Complete step by step answer:
Here we have to prove that \[{\tan ^{ - 1}}x + {\tan ^{ - 1}}y = {\tan ^{ - 1}}\left( {\dfrac{{x + y}}{{1 - xy}}} \right)\] where \[xy < 1\]
Now consider the RHS part i.e., \[{\tan ^{ - 1}}\left( {\dfrac{{x + y}}{{1 - xy}}} \right)\]
Let \[x = \tan \theta \Rightarrow \theta = {\tan ^{ - 1}}x\] and \[y = \tan \alpha \Rightarrow \alpha = {\tan ^{ - 1}}y\]
So, we have RHS as
\[ \Rightarrow {\text{R}}{\text{.H}}{\text{.S}} = {\tan ^{ - 1}}\left( {\dfrac{{\tan \theta + \tan \alpha }}{{1 - \tan \theta \tan \alpha }}} \right)\]
We know that, \[\tan \left( {A + B} \right) = \dfrac{{\tan A + \tan B}}{{1 - \tan A\tan B}}\]. So, using this formula we have
\[ \Rightarrow {\text{R}}{\text{.H}}{\text{.S}} = {\tan ^{ - 1}}\left( {\tan \left( {\theta + \alpha } \right)} \right)\]
Also, we know that \[{\tan ^{ - 1}}\left( {\tan A} \right) = A\]. So, using this formula we have
\[ \Rightarrow {\text{R}}{\text{.H}}{\text{.S}} = \theta + \alpha \]

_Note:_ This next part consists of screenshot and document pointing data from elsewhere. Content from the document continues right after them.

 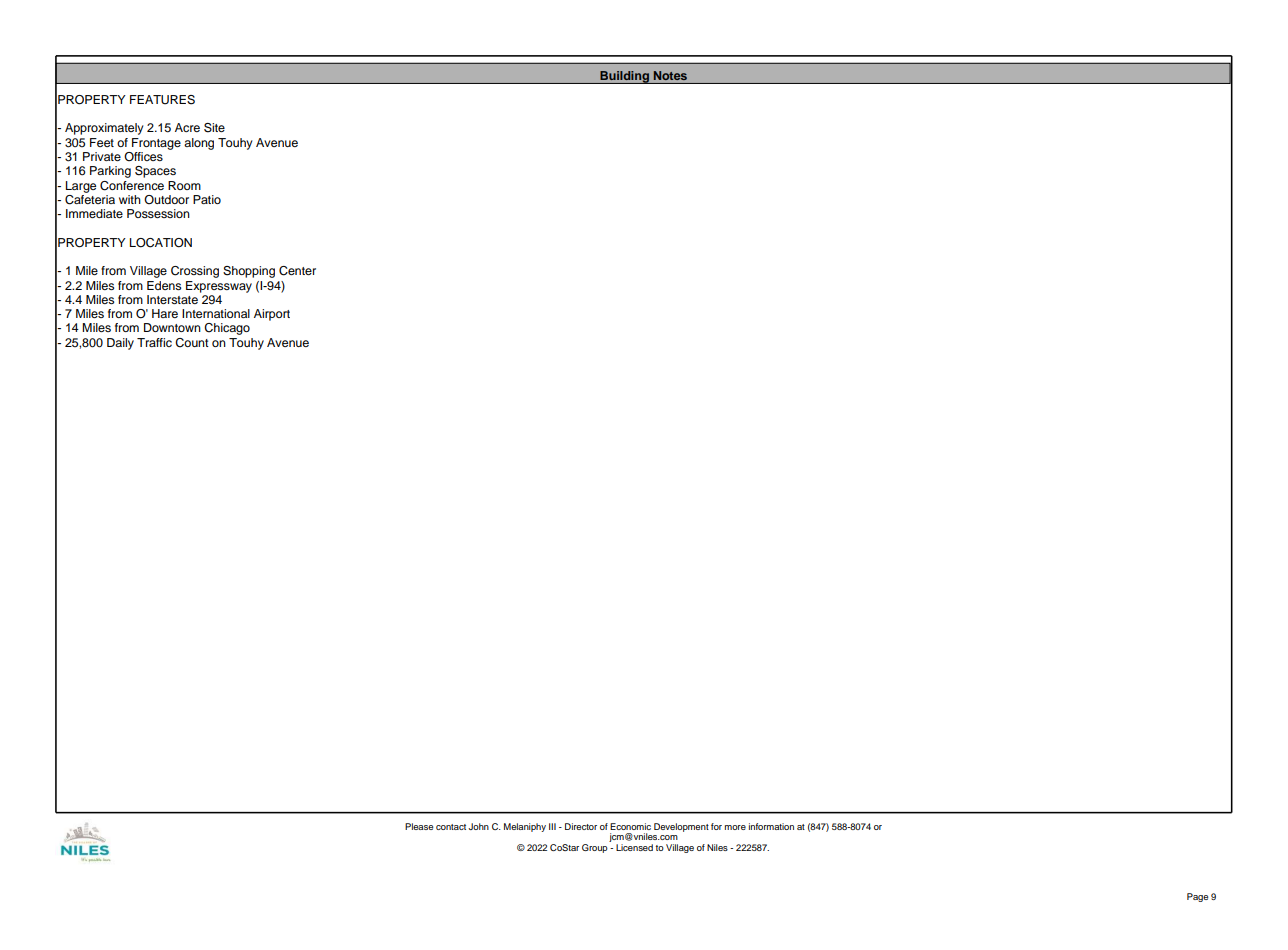 I want to click on Building, so click(x=624, y=77).
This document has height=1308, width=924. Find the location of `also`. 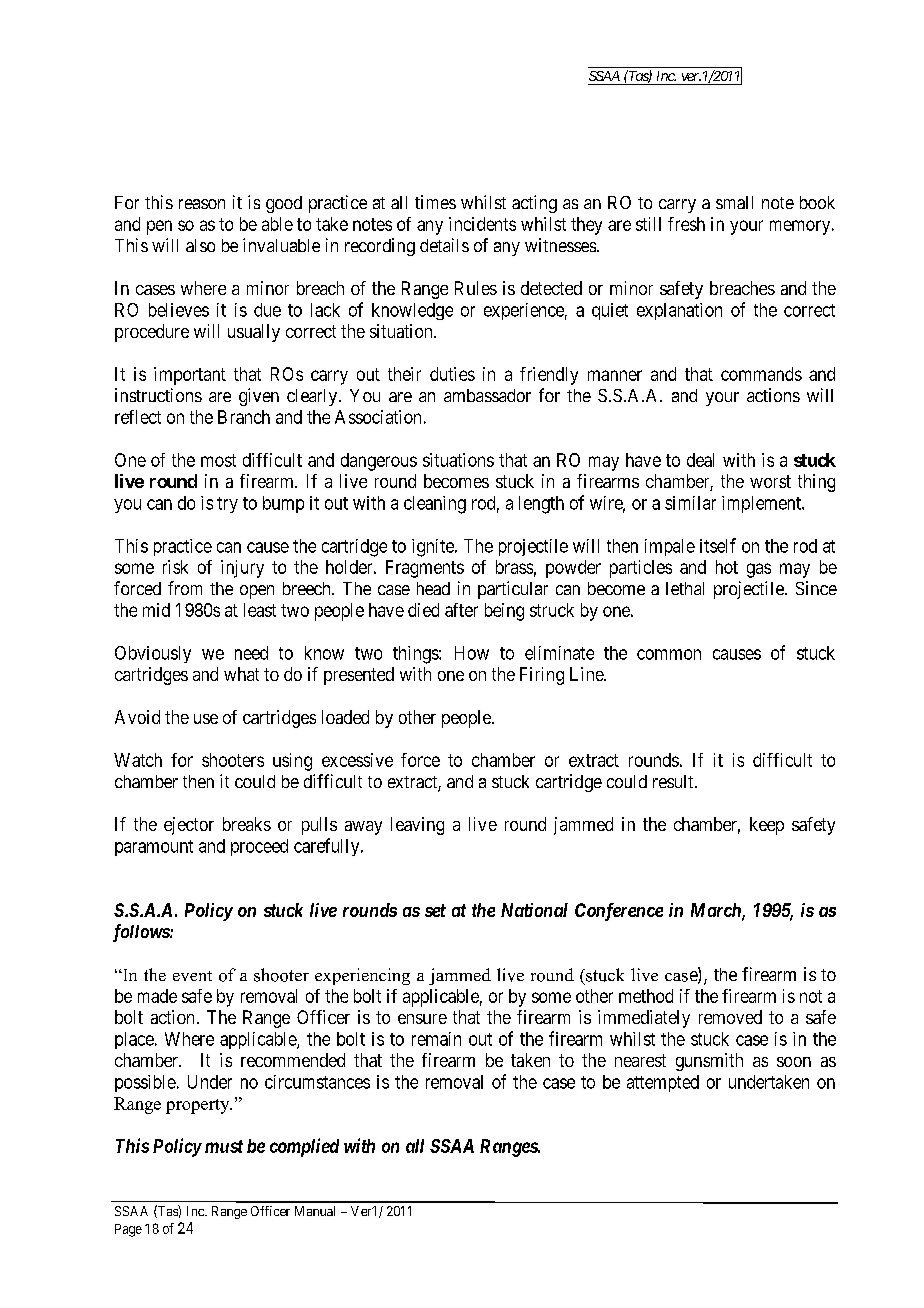

also is located at coordinates (200, 245).
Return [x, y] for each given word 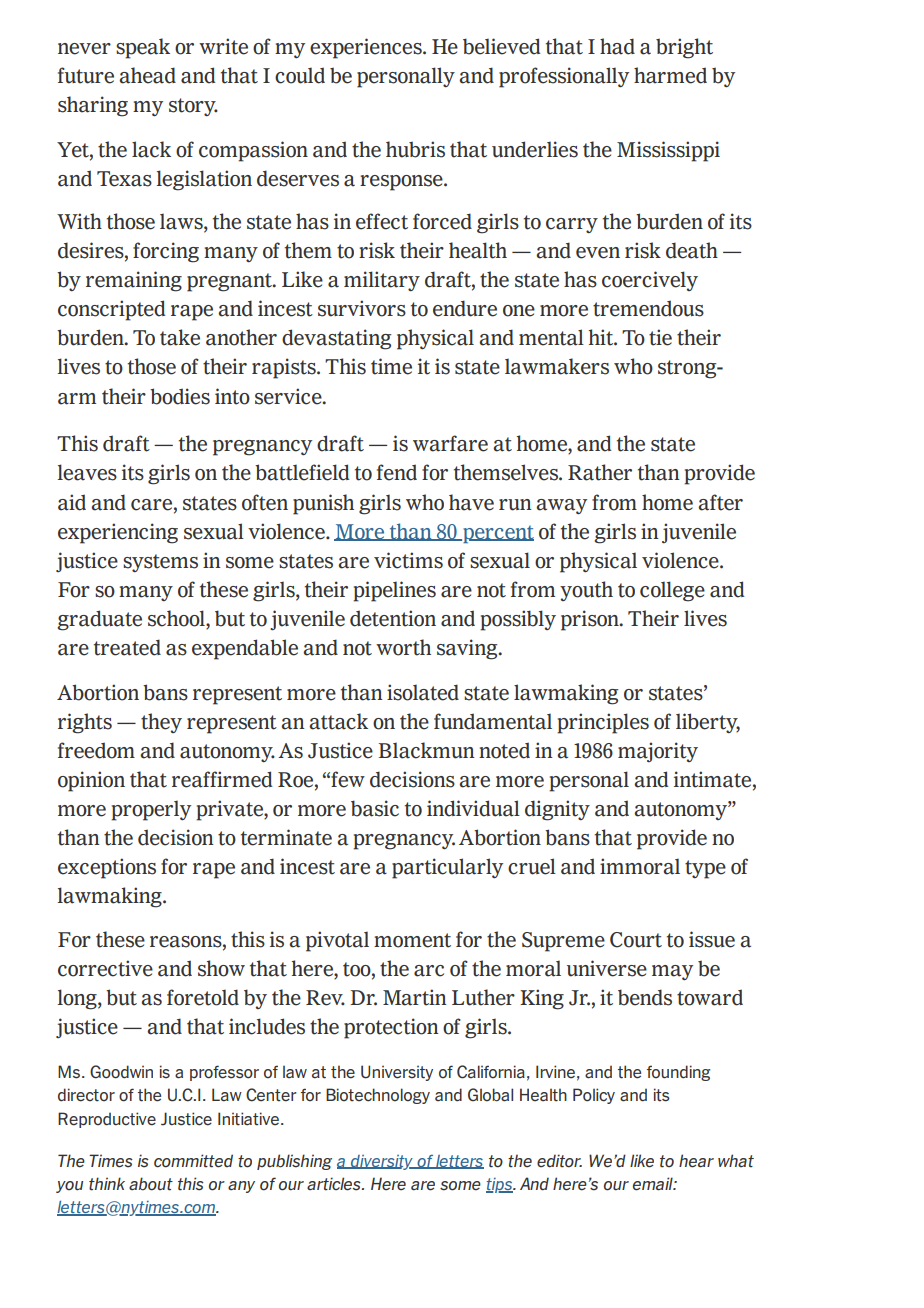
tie [660, 337]
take [180, 337]
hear [696, 1161]
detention [393, 618]
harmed [670, 75]
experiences [367, 48]
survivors [362, 308]
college [672, 591]
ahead [147, 75]
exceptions [107, 868]
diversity [382, 1162]
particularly [447, 868]
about [151, 1184]
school [177, 619]
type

Resubstituting the values of \[\theta \] and \[\alpha \], we have
\[
   \Rightarrow {\text{R}}{\text{.H}}{\text{.S}} = {\tan ^{ - 1}}x + {\tan ^{ - 1}}y \\
  \therefore {\text{R}}{\text{.H}}{\text{.S}} = {\text{L}}{\text{.H}}{\text{.S}} \\
\]
Hence proved.

Note: Here we have used the trigonometry formulae \[\tan \left( {A + B} \right) = \dfrac{{\tan A + \tan B}}{{1 - \tan A\tan B}}\] and \[{\tan ^{ - 1}}\left( {\tan A} \right) = A\]. So, for solving these types of problems always remember the formulae in trigonometry and inverse trigonometry.